Go over the material below and report every line that contains the word "computer".

*** Opening of LISTED RECORDS ***

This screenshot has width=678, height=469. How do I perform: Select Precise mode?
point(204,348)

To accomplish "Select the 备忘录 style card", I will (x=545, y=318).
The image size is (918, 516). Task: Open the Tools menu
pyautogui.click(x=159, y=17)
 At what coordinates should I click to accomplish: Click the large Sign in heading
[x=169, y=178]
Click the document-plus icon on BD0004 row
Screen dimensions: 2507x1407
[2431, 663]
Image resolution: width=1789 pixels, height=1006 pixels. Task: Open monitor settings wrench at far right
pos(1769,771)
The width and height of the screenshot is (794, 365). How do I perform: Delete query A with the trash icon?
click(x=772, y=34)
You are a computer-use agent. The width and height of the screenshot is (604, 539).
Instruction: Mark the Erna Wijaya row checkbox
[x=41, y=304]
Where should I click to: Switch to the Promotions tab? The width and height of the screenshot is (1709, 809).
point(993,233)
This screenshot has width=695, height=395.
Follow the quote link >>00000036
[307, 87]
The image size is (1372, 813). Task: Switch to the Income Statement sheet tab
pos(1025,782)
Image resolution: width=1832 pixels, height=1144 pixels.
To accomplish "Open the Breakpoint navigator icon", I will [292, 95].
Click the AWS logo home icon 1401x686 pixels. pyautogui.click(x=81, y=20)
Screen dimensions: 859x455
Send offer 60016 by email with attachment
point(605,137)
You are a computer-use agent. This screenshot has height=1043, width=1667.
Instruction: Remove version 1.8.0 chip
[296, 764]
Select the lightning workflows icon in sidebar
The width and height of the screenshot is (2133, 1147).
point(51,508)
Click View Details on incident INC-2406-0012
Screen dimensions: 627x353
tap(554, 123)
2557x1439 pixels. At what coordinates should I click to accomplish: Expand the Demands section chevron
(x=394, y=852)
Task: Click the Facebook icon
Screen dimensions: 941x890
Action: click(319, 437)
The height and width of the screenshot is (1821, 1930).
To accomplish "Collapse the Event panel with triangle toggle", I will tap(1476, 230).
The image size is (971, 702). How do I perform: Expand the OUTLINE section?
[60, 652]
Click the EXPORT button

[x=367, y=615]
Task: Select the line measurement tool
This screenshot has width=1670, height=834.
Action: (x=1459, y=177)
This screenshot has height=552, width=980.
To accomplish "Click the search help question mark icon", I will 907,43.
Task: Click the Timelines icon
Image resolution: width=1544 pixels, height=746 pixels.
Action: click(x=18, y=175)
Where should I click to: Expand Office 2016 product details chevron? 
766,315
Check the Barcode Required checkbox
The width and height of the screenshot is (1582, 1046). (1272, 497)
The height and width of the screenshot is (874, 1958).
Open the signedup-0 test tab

*** Close of LISTED RECORDS ***

SOLUTION TO THIS TASK:
You are a computer-use agent. The width and height of the screenshot is (604, 539).
You are a computer-use agent. This screenshot has height=1043, width=1667.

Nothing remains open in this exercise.